- **Job**
Copy out everything from the line containing "This screenshot has" down to the line containing "tap(229, 389)", including both of those lines, and leave the pictures out.

* START Records for this task *

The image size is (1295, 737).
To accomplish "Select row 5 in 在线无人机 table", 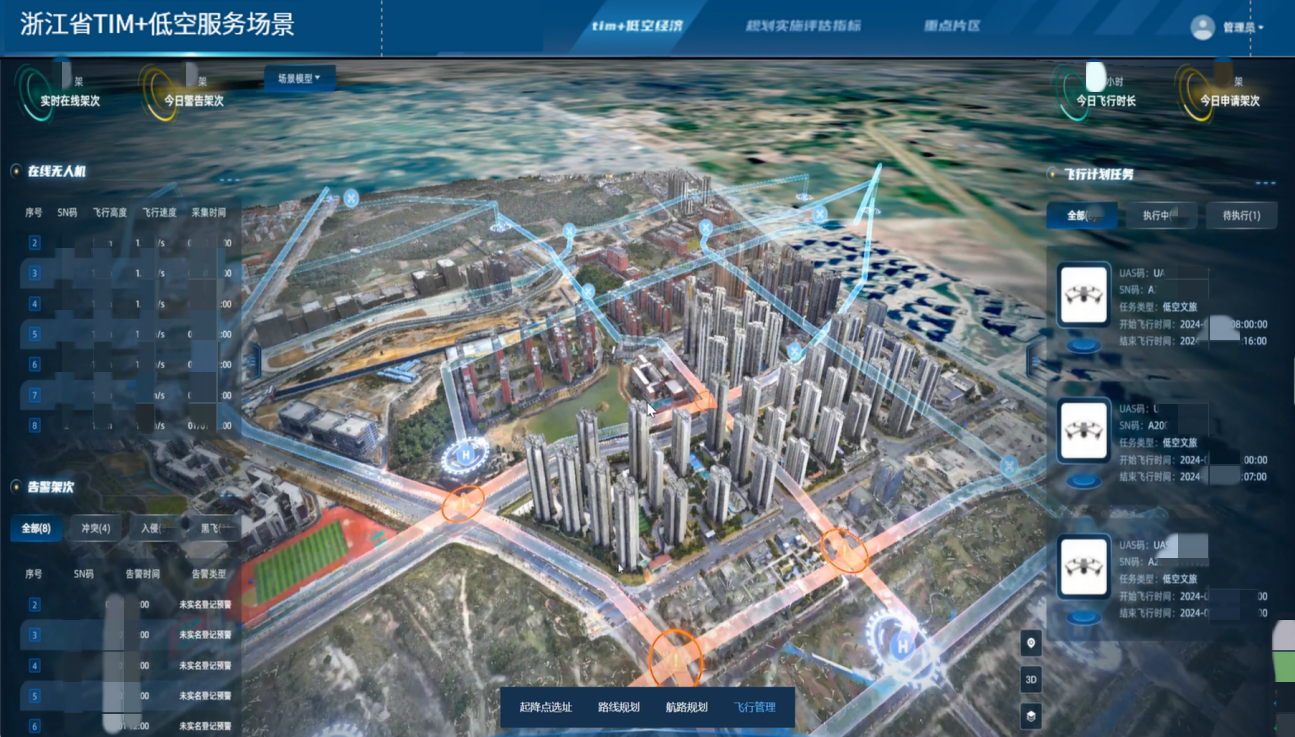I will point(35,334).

* END Records for this task *
* START Records for this task *

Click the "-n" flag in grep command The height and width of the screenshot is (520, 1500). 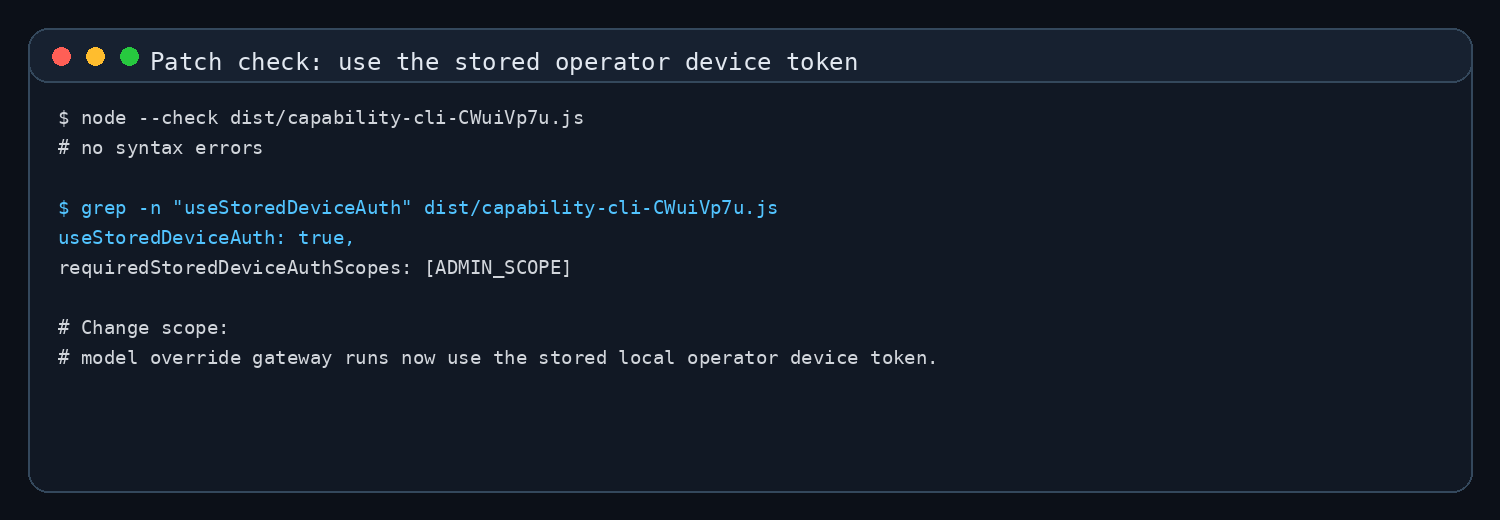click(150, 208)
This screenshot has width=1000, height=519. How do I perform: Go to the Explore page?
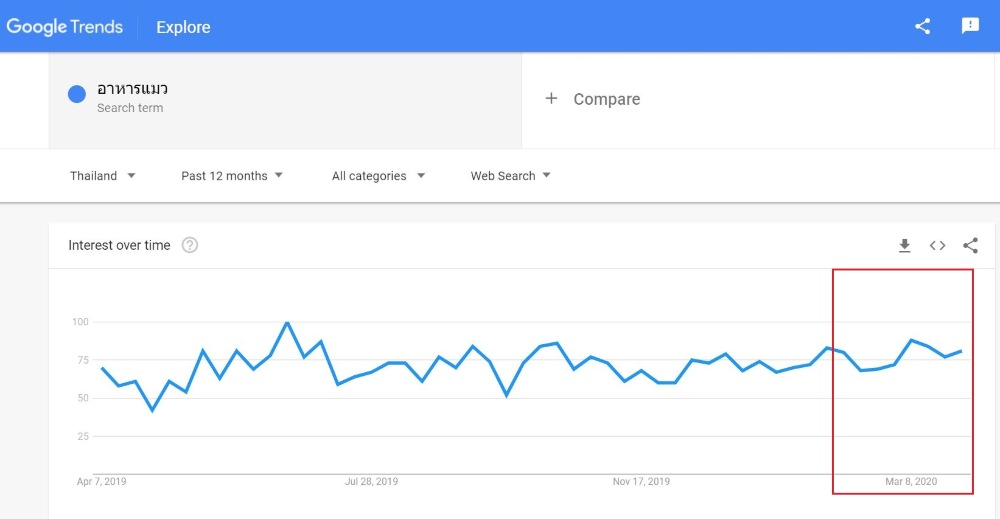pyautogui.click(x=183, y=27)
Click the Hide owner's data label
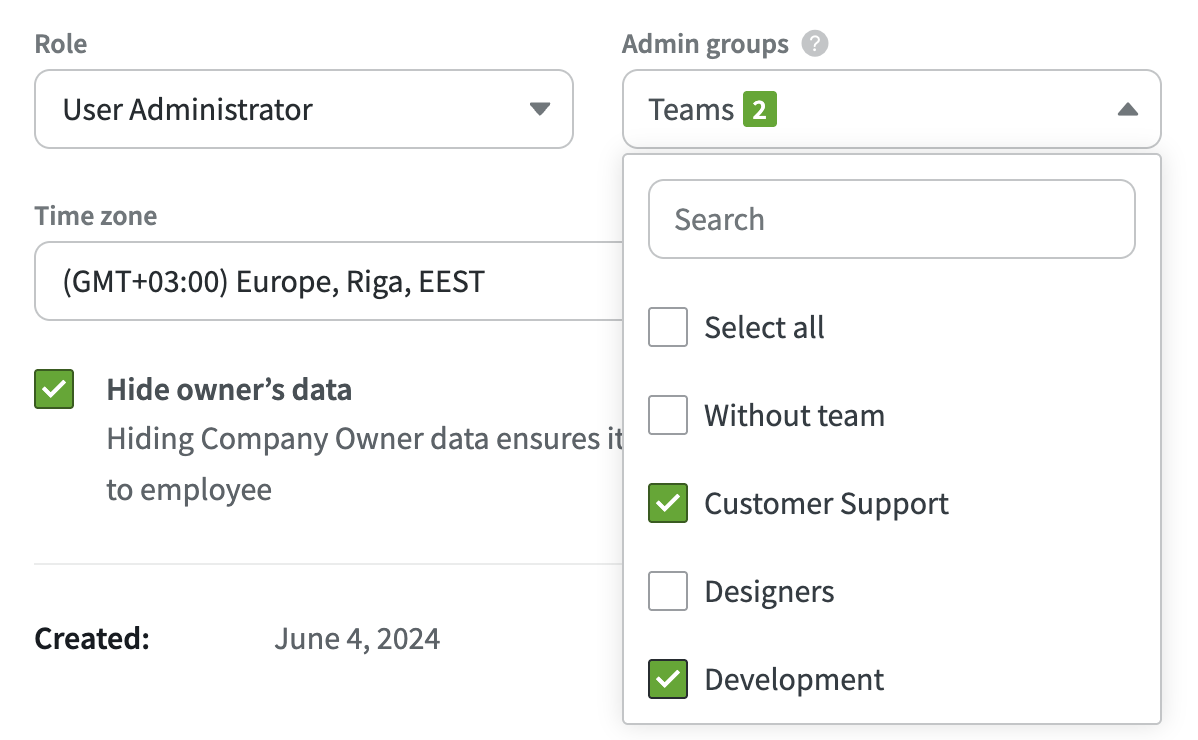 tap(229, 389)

* END Records for this task *

- **Correct output**
This screenshot has width=1000, height=519. How do I perform: Go to the Explore page?
pyautogui.click(x=183, y=27)
Click the Hide owner's data label
 tap(229, 389)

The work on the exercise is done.